╭─ Information shown
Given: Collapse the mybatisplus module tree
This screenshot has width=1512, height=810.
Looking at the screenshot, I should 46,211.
╰─
╭─ Information shown
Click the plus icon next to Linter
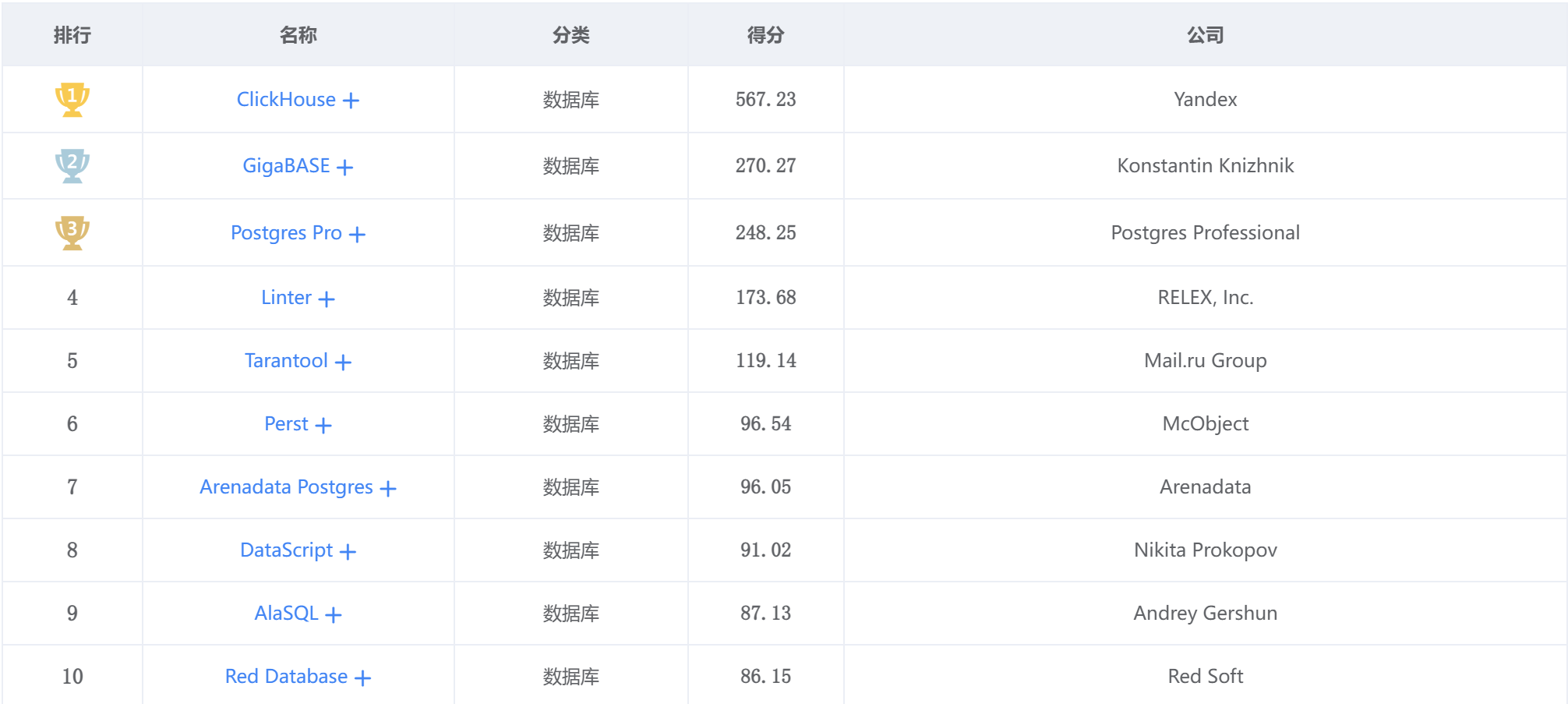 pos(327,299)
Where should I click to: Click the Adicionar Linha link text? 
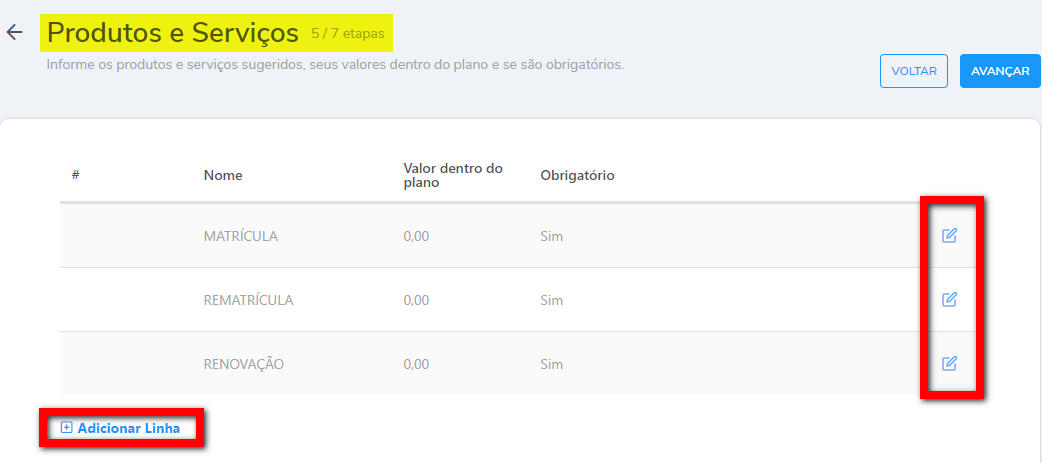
╰─
• [Description of the task]: What are the lines in the records above, word for word, from the one containing "Click the plus icon next to Linter" through the one containing "Where should I", both ends included and pictures left out?

• [Exercise solution]:
Click the plus icon next to Linter
 pos(327,299)
Where should I click to: Click the Adicionar Linha link text? 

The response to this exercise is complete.